Inevitably, people are asking questions about corporate governance. It is 25 years since the Cadbury Review, set up after the collapse of BCCI and Polly Peck, led to the creation of the UK’s corporate governance framework. Since then, there have been numerous reports and the code has been amended every few years. Yet, every so often, someone trousers a large amount of money from a massively indebted company, leaving shareholders, employees, pensioners and creditors to take the hit. After a quarter of a century’s corporate governance reform, the scandalous company failures are still happening. Would the recent proposed reforms to the corporate governance code have saved Carillion? It’s difficult to say, writes corporate lawyer Sophie Brookes:
[W]hether the new corporate governance code would have prevented the collapse is unclear. Ultimately, the new requirements will only bite if shareholders and investors are prepared to step in and hold boards to account.
As ever, the system is only as good as the people operating it.
Perhaps it is unfair to expect the corporate governance framework to prevent the occasional corporate collapse. It could be that it is like the drains; most of the time it works well and we only notice when it fails somewhere and a foul stink erupts. It may be that most non-exec directors and active shareholders are doing a good job holding their executives to account and we would be worse off without them.
Or could it be that there are a lot more firms like Carillion which are only getting away with similar practices because no-one has twigged yet.

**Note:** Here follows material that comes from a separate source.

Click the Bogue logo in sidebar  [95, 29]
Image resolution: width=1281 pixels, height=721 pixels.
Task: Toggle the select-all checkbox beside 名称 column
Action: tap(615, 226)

As Kate Burgess says:
It is worrying to think the construction company’s board was such a model of good governance. If the line up had been different, would another cast of characters have done any better?
And how many other supposedly well-run boards are presiding over impending corporate disasters elsewhere?
Meanwhile, the astonishing revelations about Carillion continue.
the head of the Insolvency Service has just told a select committee that Carillion kept such bad records that it had been hard to work out even simple information such as the identify of all its directors
— Jim Pickard (@PickardJE) January 30, 2018
There will, no doubt, be more of this to come over the next few weeks and months.
A peculiarly badly managed one-off, sunk by a perfect storm of unfortunate circumstances? Or a symptom of something deeply wrong with the way UK companies are governed? Whatever happens, Carillion will probably provide the impetus for further corporate governance reform. Whether that will stop something similar happening in future is anyone’s guess.